(Collected data entries)
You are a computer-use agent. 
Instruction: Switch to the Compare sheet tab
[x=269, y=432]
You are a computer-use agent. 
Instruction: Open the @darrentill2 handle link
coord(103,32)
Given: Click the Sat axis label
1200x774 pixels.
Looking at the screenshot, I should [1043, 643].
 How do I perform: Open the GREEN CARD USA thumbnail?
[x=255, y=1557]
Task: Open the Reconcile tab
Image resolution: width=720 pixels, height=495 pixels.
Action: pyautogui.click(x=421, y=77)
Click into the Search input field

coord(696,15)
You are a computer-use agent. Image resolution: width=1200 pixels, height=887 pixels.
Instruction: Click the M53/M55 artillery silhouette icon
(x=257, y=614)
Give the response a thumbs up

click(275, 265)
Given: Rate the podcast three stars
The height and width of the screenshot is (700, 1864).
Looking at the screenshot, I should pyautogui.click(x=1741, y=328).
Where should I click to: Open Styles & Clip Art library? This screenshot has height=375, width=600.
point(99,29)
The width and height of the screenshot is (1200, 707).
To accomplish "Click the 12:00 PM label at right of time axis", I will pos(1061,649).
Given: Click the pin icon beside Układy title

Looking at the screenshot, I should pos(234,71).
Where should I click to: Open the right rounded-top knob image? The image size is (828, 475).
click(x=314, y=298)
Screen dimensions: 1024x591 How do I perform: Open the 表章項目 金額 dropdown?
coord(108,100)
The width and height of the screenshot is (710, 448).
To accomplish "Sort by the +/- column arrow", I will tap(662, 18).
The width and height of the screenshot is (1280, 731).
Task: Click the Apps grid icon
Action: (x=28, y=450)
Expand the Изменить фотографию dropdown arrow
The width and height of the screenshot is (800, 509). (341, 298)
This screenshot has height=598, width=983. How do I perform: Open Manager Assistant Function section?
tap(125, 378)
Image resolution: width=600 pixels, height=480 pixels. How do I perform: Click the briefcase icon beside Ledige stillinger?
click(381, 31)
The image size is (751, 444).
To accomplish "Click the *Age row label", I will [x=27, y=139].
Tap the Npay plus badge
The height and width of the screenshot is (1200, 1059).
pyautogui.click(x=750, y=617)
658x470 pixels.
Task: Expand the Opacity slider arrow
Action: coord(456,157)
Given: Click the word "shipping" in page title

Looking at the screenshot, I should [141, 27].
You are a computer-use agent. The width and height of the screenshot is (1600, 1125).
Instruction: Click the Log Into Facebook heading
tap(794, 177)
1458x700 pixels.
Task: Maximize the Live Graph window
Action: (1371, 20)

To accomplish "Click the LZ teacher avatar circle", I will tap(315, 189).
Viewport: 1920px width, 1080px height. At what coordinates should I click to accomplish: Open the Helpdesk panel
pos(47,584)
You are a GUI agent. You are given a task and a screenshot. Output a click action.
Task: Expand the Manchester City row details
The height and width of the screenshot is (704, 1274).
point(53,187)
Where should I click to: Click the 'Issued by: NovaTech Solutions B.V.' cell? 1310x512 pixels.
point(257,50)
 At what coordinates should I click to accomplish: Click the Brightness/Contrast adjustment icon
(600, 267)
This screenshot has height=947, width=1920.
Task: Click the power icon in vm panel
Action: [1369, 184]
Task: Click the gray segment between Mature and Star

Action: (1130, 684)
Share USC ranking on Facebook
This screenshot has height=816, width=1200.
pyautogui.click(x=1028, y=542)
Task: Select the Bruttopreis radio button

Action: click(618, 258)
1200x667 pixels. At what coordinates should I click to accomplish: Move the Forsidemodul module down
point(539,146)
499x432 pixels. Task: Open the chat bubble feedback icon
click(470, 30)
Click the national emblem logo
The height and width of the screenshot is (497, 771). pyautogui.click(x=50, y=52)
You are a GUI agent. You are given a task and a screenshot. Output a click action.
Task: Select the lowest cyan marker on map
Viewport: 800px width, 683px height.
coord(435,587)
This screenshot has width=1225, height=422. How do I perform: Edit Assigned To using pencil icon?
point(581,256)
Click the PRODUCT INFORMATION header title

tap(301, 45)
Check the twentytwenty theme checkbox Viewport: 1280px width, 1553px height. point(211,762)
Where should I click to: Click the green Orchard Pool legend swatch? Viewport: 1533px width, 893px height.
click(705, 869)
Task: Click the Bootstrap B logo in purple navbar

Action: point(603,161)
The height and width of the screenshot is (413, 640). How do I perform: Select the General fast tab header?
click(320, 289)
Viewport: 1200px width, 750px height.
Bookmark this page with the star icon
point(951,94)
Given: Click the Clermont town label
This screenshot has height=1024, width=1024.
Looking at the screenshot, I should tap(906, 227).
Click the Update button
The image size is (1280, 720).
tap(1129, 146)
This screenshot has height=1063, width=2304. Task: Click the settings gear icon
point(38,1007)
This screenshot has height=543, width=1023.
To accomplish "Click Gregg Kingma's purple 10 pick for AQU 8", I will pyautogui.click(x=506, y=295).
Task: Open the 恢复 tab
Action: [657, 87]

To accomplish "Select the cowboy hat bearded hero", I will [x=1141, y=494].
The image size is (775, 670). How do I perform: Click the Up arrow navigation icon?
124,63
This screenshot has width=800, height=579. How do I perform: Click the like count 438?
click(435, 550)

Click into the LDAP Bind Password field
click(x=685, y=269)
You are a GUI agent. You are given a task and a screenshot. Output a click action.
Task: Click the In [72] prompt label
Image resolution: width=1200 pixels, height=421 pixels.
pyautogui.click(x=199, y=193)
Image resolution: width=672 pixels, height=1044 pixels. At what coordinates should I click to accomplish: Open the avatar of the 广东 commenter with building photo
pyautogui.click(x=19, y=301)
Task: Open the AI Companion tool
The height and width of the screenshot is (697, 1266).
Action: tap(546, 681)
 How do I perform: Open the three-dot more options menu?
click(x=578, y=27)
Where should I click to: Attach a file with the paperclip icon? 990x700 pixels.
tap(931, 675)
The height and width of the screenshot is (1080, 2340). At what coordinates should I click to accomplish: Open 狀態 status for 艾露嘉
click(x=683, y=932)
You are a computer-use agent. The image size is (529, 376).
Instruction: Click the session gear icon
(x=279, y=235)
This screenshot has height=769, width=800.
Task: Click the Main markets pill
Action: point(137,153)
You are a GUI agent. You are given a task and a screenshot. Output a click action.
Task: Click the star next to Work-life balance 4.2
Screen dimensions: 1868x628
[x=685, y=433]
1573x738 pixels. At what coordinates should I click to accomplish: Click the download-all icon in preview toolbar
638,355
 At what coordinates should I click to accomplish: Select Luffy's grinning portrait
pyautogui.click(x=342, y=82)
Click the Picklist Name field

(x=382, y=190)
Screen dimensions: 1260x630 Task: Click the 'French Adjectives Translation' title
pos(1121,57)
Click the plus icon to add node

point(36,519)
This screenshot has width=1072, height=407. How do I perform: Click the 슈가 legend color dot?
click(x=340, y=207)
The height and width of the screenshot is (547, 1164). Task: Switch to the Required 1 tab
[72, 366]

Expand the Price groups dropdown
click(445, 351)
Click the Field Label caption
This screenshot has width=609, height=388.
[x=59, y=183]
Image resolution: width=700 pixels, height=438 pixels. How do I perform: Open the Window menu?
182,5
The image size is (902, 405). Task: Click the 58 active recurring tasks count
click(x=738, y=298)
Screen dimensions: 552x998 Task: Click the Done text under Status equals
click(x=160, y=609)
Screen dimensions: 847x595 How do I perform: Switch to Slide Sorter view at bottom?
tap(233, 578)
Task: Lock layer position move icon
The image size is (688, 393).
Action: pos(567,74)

**Required action**
Show every line above in which the word "axis" occurs.

**Task response**
Given: Click the Sat axis label
To accomplish "Click the 12:00 PM label at right of time axis", I will pos(1061,649).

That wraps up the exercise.